── SOURCE RECORDS ──

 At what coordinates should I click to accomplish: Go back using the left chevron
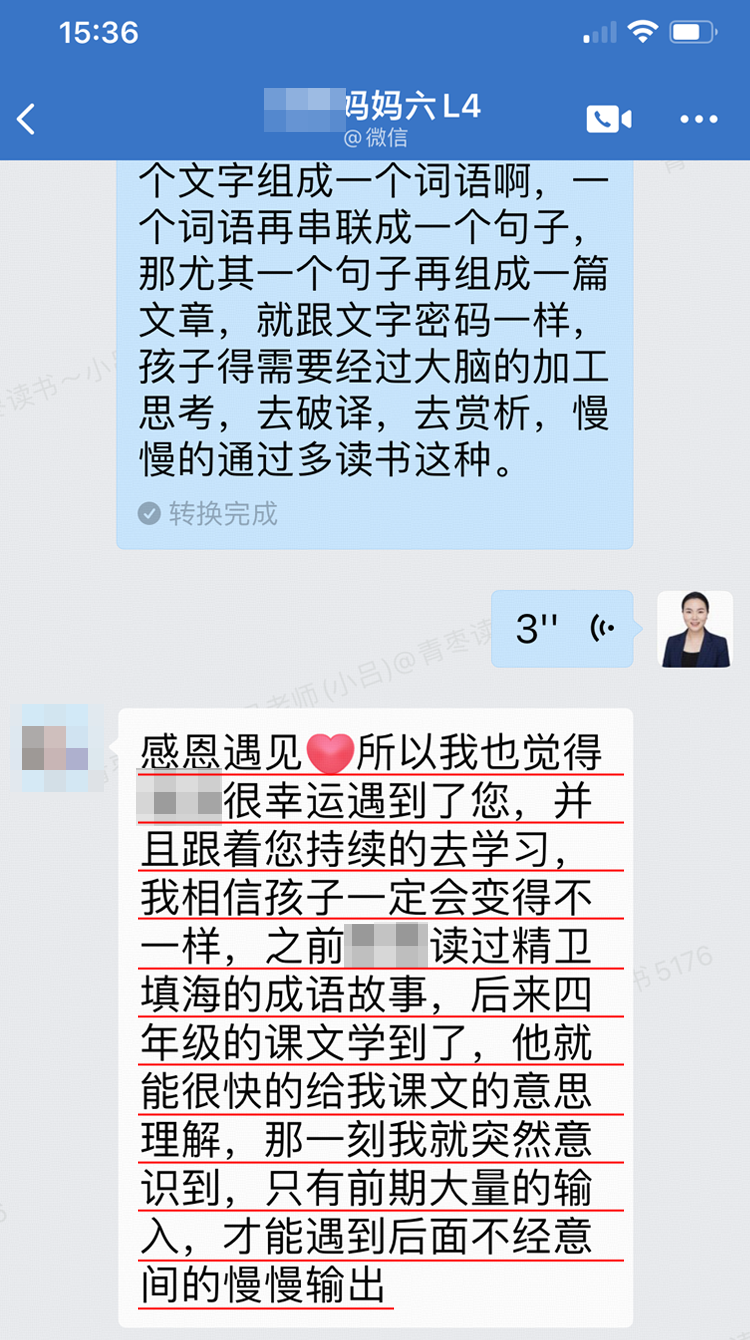click(x=27, y=119)
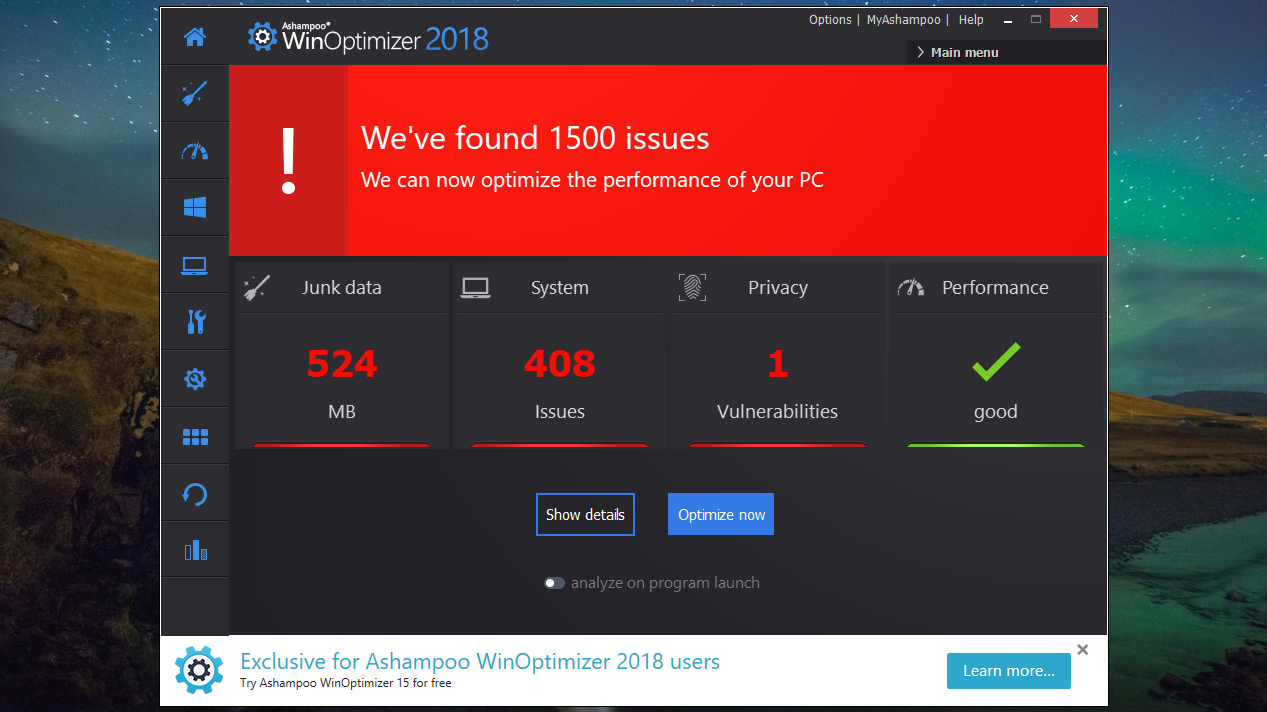Open the broom cleaning tools icon
Image resolution: width=1267 pixels, height=712 pixels.
(x=195, y=94)
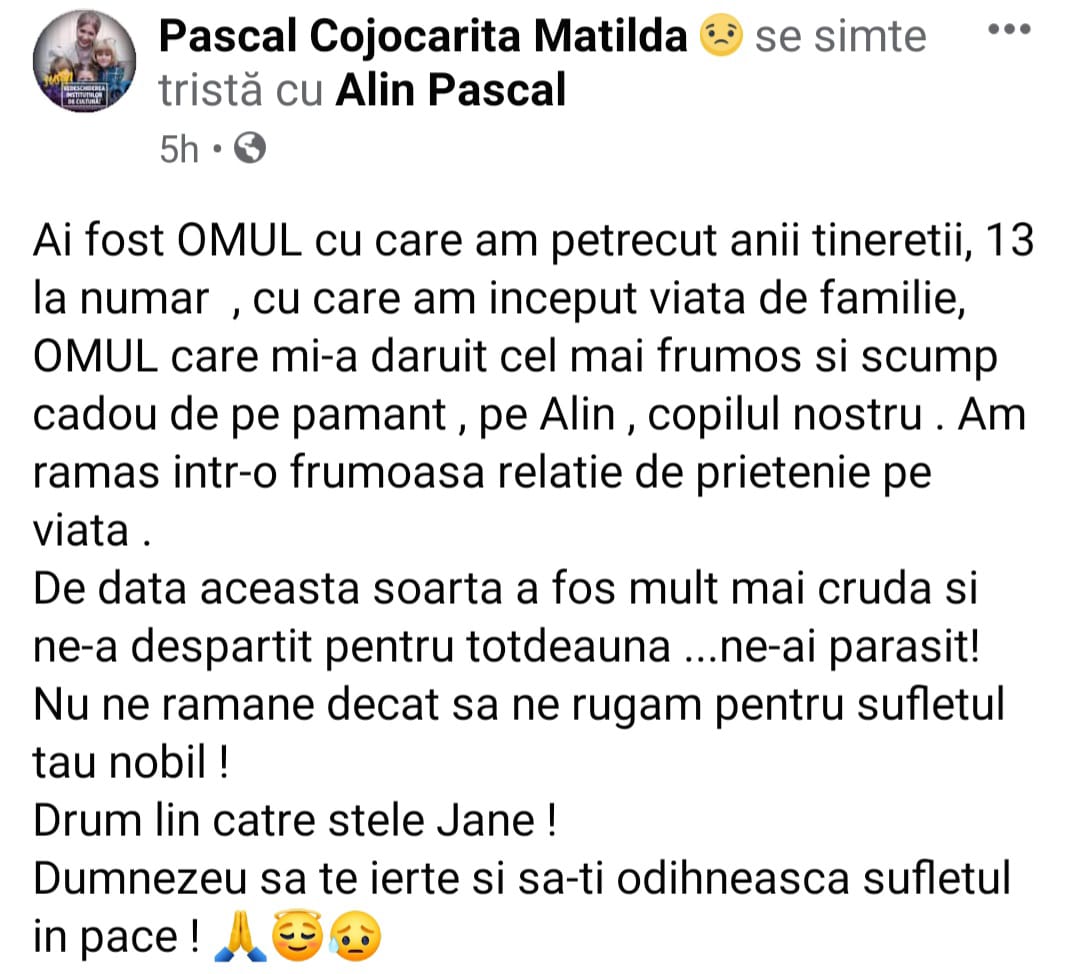Click the praying hands emoji
1080x974 pixels.
[x=230, y=937]
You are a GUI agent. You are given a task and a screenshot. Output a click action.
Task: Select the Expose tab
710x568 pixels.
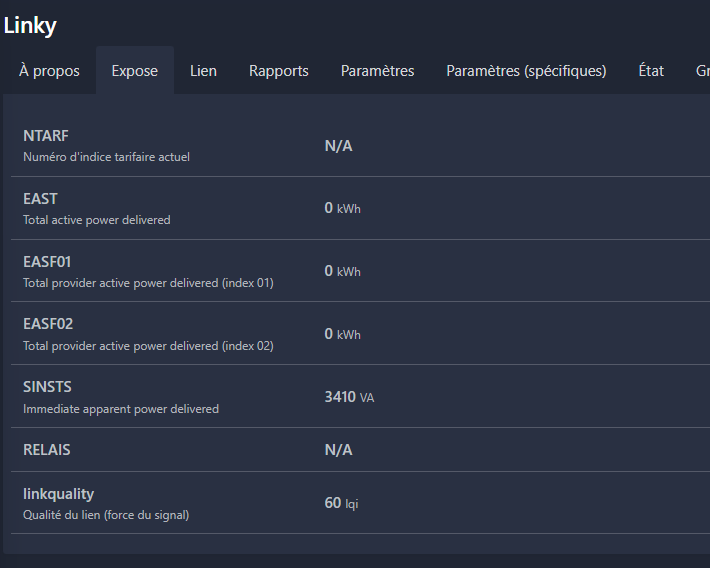(x=134, y=71)
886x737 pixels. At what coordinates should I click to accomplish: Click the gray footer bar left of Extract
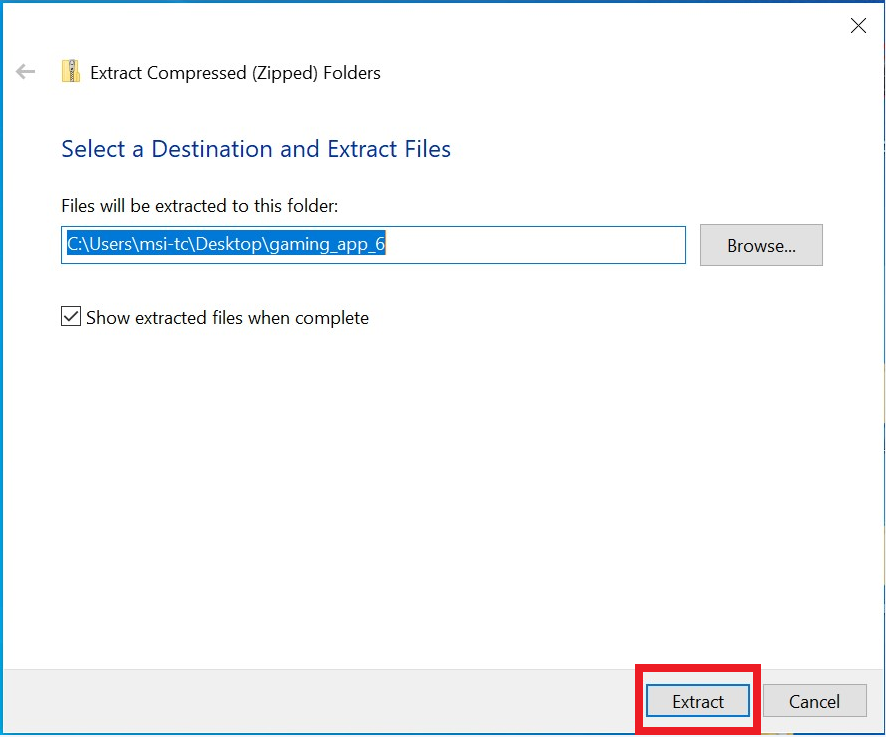pyautogui.click(x=300, y=701)
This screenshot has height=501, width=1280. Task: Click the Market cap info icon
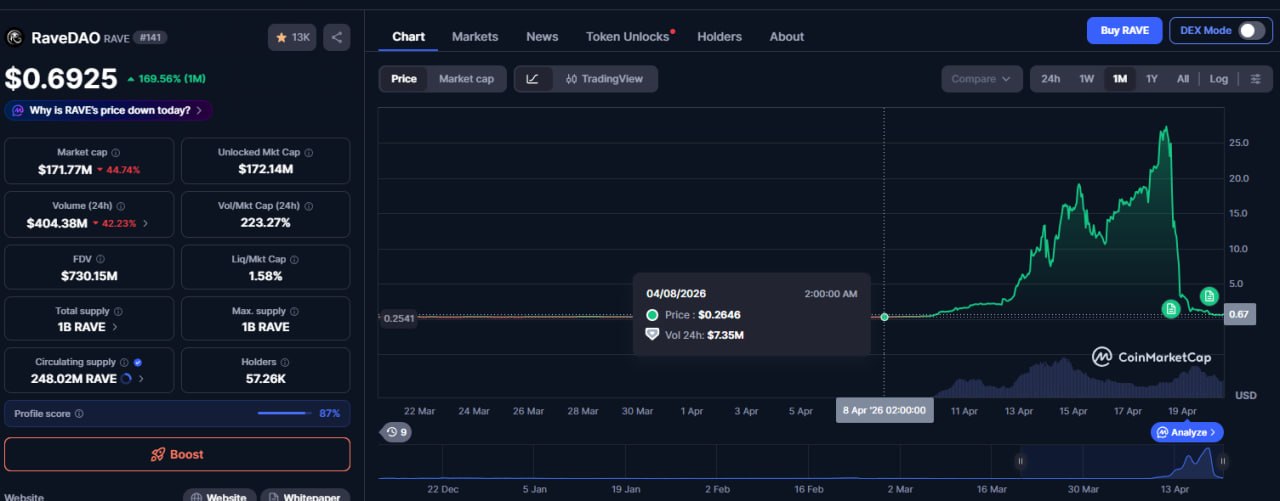pos(116,153)
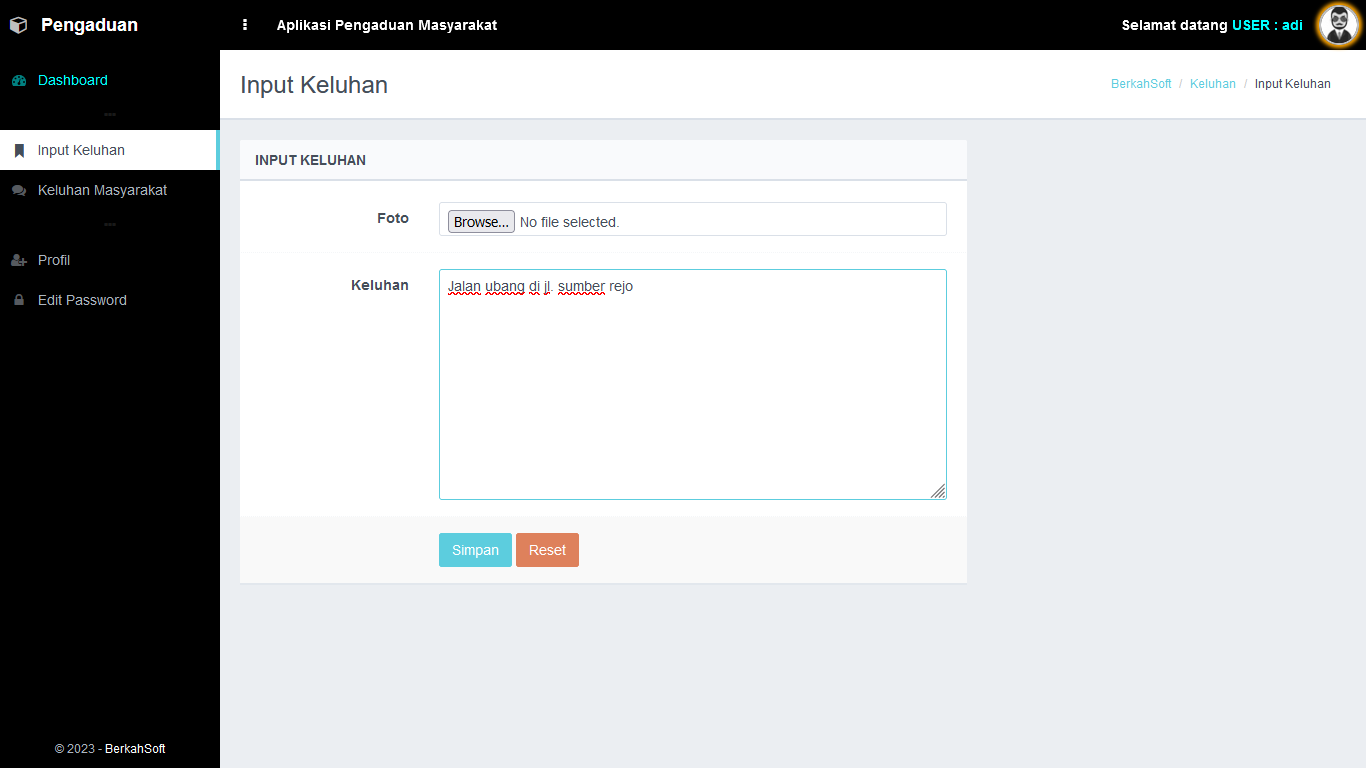
Task: Click the textarea resize handle corner
Action: click(938, 491)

───

EXERCISE DESCRIPTION:
Give an exact copy of the line containing "You are a GUI" and every line after it through the end of the entries. Pictures are to be dropped.

WRITTEN SOLUTION:
You are a GUI agent. You are given a task and a screenshot. Output a click action.
Task: Select the Expose tab
710x568 pixels.
(x=134, y=71)
886x737 pixels. At what coordinates should I click to accomplish: Click the gray footer bar left of Extract
pyautogui.click(x=300, y=701)
This screenshot has height=501, width=1280. Task: Click the Market cap info icon
pos(116,153)
Task: Click the textarea resize handle corner
Action: click(938, 491)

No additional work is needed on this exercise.